Word and element location data:
___

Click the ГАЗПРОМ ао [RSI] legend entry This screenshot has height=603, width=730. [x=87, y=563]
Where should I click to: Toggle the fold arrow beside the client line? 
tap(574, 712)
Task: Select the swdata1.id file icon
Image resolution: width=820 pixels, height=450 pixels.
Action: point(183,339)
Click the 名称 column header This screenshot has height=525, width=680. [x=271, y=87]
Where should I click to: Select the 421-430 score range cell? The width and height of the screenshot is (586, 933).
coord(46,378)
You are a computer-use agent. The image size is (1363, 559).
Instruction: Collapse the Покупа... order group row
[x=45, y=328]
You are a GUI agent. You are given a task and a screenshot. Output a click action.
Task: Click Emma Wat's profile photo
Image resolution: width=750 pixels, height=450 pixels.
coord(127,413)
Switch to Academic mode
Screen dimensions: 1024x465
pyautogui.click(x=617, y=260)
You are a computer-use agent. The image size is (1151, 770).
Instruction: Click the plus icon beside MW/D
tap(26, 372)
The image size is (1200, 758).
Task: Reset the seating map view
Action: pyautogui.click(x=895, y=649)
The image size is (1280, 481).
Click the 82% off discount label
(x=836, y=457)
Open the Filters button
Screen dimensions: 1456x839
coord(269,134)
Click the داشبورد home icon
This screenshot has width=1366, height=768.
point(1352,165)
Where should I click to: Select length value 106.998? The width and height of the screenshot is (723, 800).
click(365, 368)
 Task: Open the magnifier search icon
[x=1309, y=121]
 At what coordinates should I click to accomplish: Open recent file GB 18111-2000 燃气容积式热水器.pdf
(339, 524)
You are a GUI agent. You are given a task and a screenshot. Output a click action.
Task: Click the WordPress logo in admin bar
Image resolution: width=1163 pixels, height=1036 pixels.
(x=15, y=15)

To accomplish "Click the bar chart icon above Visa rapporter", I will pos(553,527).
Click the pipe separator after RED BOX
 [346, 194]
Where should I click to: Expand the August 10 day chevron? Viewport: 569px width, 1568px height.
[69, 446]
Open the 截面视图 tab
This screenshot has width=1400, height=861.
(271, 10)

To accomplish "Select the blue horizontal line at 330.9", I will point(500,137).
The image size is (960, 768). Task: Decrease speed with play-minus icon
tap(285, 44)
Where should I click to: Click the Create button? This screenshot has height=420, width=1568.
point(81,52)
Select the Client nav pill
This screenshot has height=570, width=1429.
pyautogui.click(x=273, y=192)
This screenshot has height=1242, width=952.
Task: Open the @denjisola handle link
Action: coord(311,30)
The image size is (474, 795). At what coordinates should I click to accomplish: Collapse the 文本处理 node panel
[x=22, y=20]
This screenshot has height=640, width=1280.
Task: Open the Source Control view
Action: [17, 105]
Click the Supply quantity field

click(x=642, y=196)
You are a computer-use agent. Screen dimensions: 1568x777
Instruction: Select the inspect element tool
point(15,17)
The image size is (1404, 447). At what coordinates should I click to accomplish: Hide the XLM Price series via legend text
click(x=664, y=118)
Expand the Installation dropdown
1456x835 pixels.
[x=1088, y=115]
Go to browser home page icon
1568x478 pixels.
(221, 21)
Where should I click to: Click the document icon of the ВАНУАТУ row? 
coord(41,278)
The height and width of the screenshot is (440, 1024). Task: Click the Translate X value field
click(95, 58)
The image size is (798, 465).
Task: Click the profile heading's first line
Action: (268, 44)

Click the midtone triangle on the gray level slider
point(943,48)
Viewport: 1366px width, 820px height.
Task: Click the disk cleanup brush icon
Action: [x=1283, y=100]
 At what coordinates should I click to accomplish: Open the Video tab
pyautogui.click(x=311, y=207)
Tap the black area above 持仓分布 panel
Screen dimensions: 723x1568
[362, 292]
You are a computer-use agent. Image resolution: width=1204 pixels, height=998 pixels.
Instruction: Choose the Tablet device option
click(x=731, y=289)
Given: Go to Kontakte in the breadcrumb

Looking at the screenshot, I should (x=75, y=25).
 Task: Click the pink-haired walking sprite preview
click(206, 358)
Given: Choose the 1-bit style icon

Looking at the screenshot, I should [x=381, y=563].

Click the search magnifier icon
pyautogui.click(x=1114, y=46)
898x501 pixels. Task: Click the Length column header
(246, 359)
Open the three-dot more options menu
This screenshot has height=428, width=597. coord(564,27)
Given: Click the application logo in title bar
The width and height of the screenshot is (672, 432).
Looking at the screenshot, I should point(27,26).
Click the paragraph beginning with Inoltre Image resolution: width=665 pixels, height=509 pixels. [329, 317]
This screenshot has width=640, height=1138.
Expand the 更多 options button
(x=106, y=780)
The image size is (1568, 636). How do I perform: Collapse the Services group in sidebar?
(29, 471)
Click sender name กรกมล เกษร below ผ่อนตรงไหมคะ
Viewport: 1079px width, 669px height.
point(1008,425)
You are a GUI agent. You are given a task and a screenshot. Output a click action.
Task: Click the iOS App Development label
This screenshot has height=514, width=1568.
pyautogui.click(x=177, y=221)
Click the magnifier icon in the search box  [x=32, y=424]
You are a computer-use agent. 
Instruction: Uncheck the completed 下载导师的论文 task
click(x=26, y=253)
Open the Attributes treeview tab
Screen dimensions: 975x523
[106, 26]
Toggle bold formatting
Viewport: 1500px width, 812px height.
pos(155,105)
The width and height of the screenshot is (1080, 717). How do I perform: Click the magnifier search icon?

___

### PROBLEM DESCRIPTION
Please copy out the lines above exactly, starting at the first line and going on through the line with "coord(46,378)".

### THE RESPONSE
Click the ГАЗПРОМ ао [RSI] legend entry This screenshot has height=603, width=730. [x=87, y=563]
Where should I click to: Toggle the fold arrow beside the client line? 
tap(574, 712)
Task: Select the swdata1.id file icon
Image resolution: width=820 pixels, height=450 pixels.
Action: point(183,339)
Click the 名称 column header This screenshot has height=525, width=680. [x=271, y=87]
Where should I click to: Select the 421-430 score range cell? The width and height of the screenshot is (586, 933).
coord(46,378)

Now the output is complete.